What the task requires - What you return must match the records word for word, except that images are dropped.

Information given -
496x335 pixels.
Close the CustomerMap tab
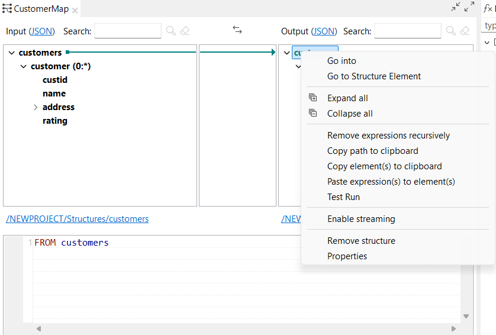tap(75, 10)
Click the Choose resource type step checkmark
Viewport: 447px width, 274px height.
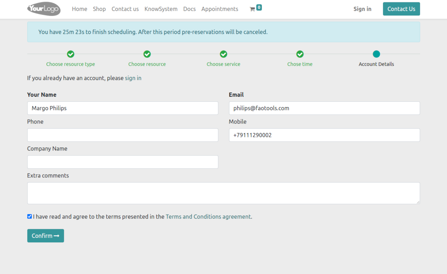pyautogui.click(x=70, y=54)
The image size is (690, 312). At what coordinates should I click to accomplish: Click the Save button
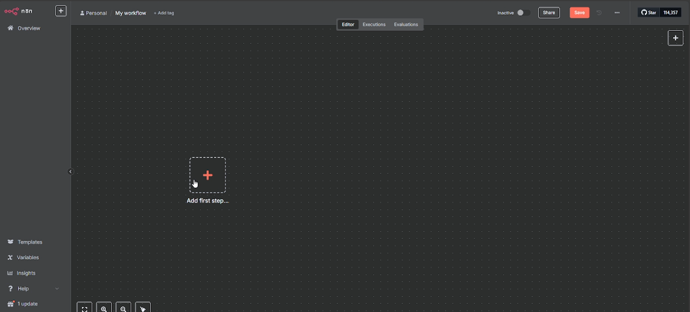tap(579, 13)
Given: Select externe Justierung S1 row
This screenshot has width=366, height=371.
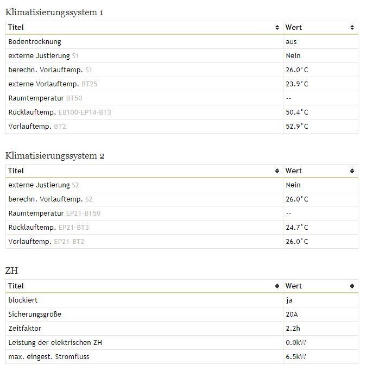Looking at the screenshot, I should pos(182,56).
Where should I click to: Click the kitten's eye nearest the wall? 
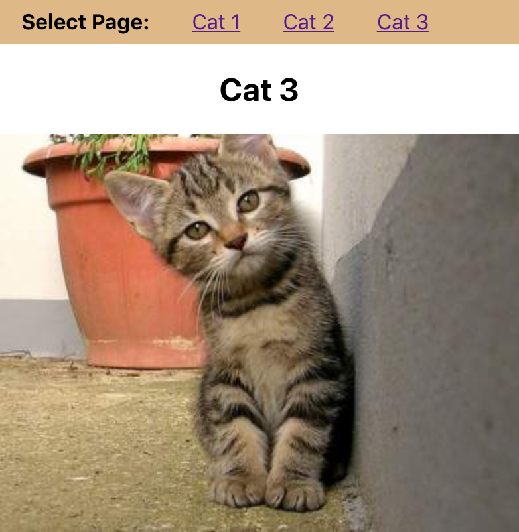click(248, 201)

Response area -
496x335 pixels.
Close the CustomerMap tab
tap(75, 10)
Click the Choose resource type step checkmark
Viewport: 447px width, 274px height.
pyautogui.click(x=70, y=54)
The image size is (690, 312). At what coordinates should I click to accomplish: Click the Save button
tap(579, 13)
Given: Select externe Justierung S1 row
This screenshot has width=366, height=371.
Looking at the screenshot, I should pos(182,56).
Where should I click to: Click the kitten's eye nearest the wall? 
click(248, 201)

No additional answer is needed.